After two years of issue, a new obverse design was adopted for the denomination featuring an alternative portrait of Liberty, which is said to have been proposed by Gilbert Stuart and designed by Robert Scot. The iconic Liberty figure is depicted with her hair bound by a ribbon and her bust partially draped, leading the identification of the series as Draped Bust Half Dimes. The coins were issued for two years bearing the reverse design of the previous series before a new design was adopted featuring a heraldic eagle.
During these early years of production, the output of half dimes had been somewhat regular, although the denomination was not often requested by private silver depositors. As the smallest silver denomination of the time, it was the silver coin most likely to be encountered by the general public within commerce. This served as the backdrop for the extremely low mintage of the 1802 half dime and the high attrition rate experienced due to the impact of circulation and later melts.
The total recorded mintage for the 1802 Draped Bust Half Dime is a mere 3,060 pieces, with only a single die variety known. From this number, there are currently 35 recorded examples known to exist in all grades, or just above 1% of the original mintage. The extreme rarity of the 1802 half dime was recognized once the hobby of coin collecting started to gain momentum in the 1850’s. The stature of the rarity was assured in 1863 when an example of the coin sold for a higher price than the finest known 1794 silver dollar.
An interesting observation which can be made when studying this issue is that the current roster of higher-grade examples often have pedigrees dating back to the 19th century. This illustrates that these pieces were cherished early on and carefully preserved over the years. Once in a great while, an unrecorded specimen might be discovered in the ground, in a dealer’s junk box (this actually has happened with some low-end examples), or in a family’s holdings. These discoveries have mostly occurred for examples in lower grades or damaged condition, making it unlikely that the condition census for this issue will be altered much from its current state.
Finest Known and Values
The finest known 1802 half dime is an example that has been graded PCGS AU-55. This is followed by single examples graded by PCGS as AU-53 and AU-50. The NGC census also shows three examples graded AU-50. As is always the case, the figures may be inflated by resubmissions of the same coin. Notably, there have been no pieces certified in uncirculated condition by either service.
Below the AU level, VF-XF pieces remain extremely rare, possibly numbering less than 10. Below that, the balance of coins are found in AG to VG grades, often damaged, cleaned, or with other problems. These account for as much as two dozen pieces within the total known population. When this issue makes an appearance at auction, it is generally these lower grade or problem pieces that are offered.
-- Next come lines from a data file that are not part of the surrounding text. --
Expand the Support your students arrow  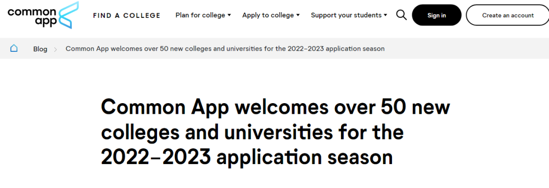pyautogui.click(x=385, y=15)

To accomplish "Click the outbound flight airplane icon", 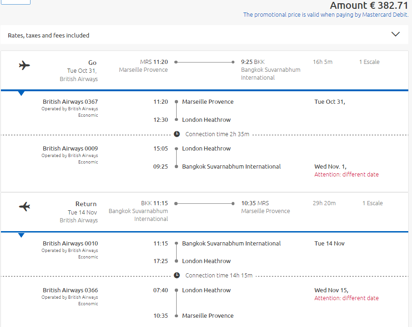I will point(25,65).
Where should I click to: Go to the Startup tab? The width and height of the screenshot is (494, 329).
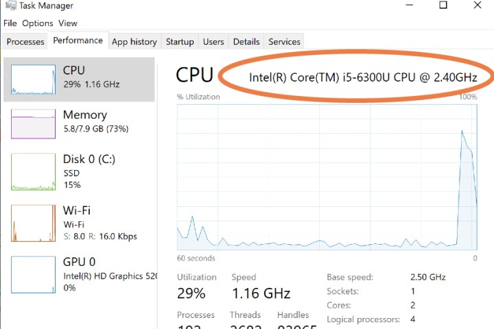coord(180,42)
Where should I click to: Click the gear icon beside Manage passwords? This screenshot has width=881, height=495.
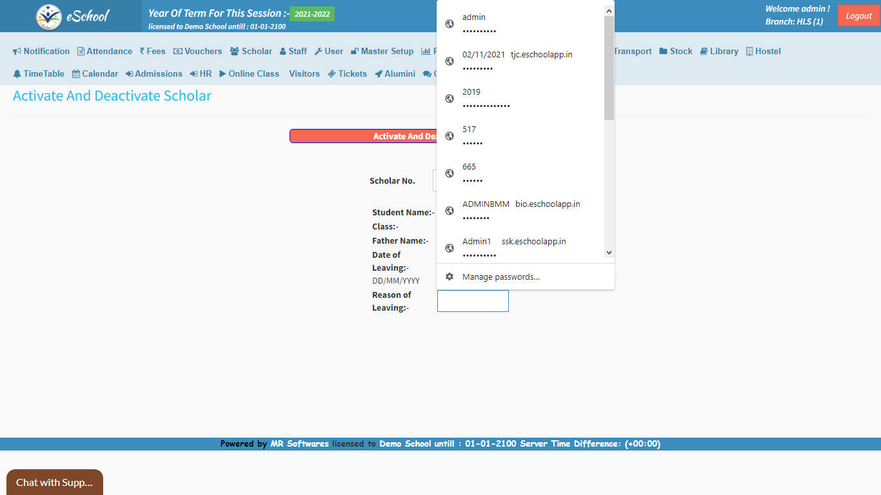[x=450, y=277]
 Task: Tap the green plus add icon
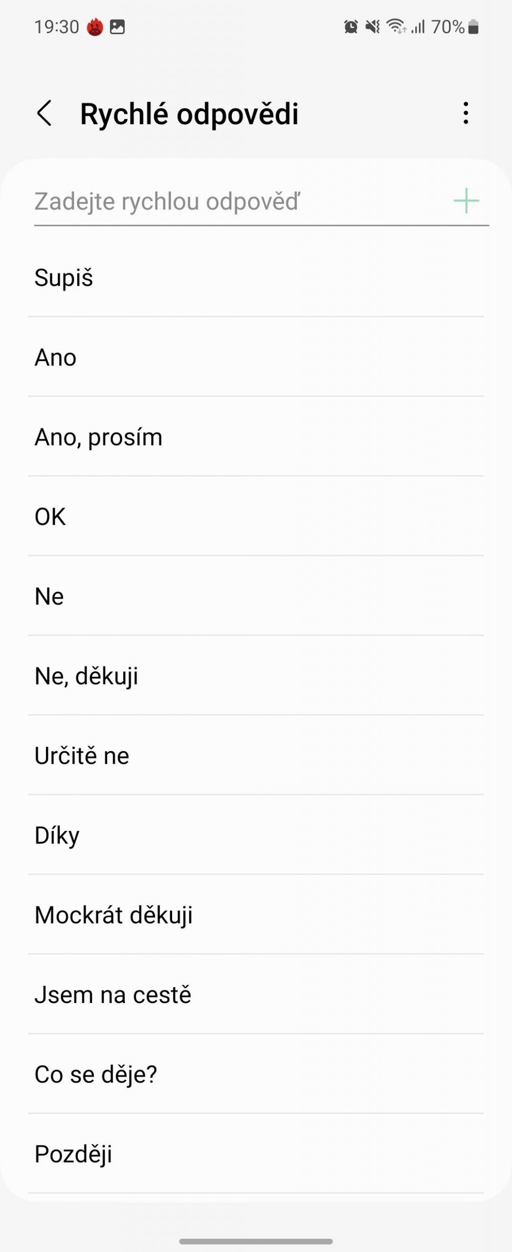point(466,201)
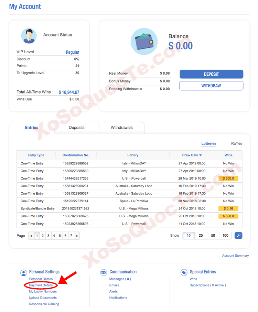
Task: Open the Payment Details link
Action: tap(41, 285)

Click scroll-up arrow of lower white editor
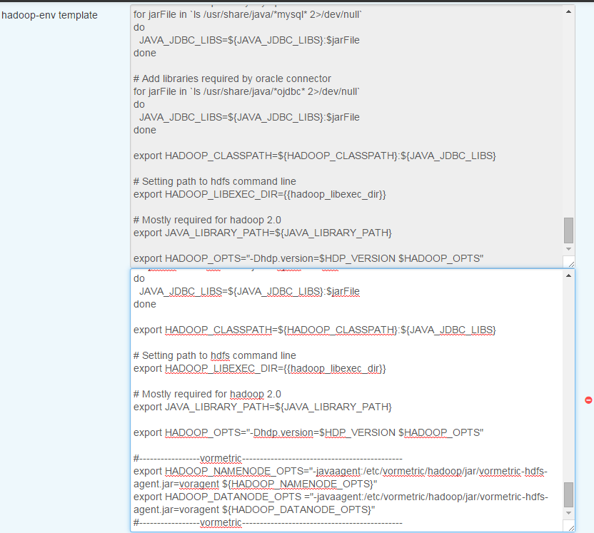[x=568, y=275]
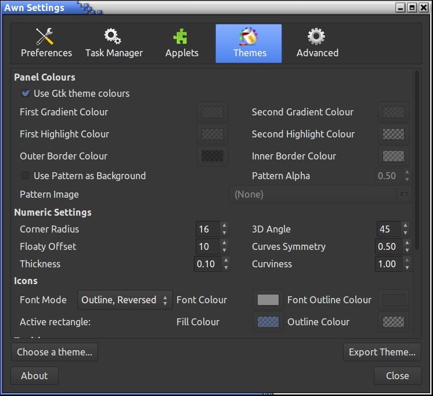433x396 pixels.
Task: Click the Thickness value field
Action: point(207,264)
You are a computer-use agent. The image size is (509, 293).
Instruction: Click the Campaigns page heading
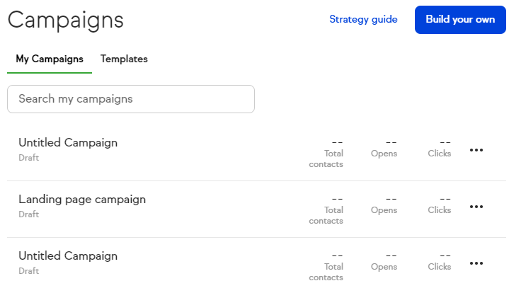pos(66,21)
The value of any 1802 half dime is difficult to determine because of infrequent offerings and the impact of the overall eye-appeal and the demand at the time of sale. This is true for most United States coins, but it seems to be on the extreme end of the spectrum for this issue. One example graded PCGS XF-45 sold for $299,000 at an auction in 2006. This was followed three years later by the sale of a different coin carrying the same grade of PCGS XF-45, which sold for the significantly lower price of $195,500.
The auction record for this coin is held by an example graded PCGS AU-50, which sold for $352,500 in 2014. Other significant sales include an example graded NGC AU-50, which sold for $345,000 in 2008, and an example graded PCGS AU-53, which sold for $329,000 in 2017.
As for the lower end examples that are more frequently offered, prices are influenced by the nature of any problems as well as overall eye appeal. In the current market, any 1802 half dime regardless of condition tends to sell for at least $15,000. Problem free coins which receive a numerical grade from PCGS or NGC can typically sell for $100,000 or more.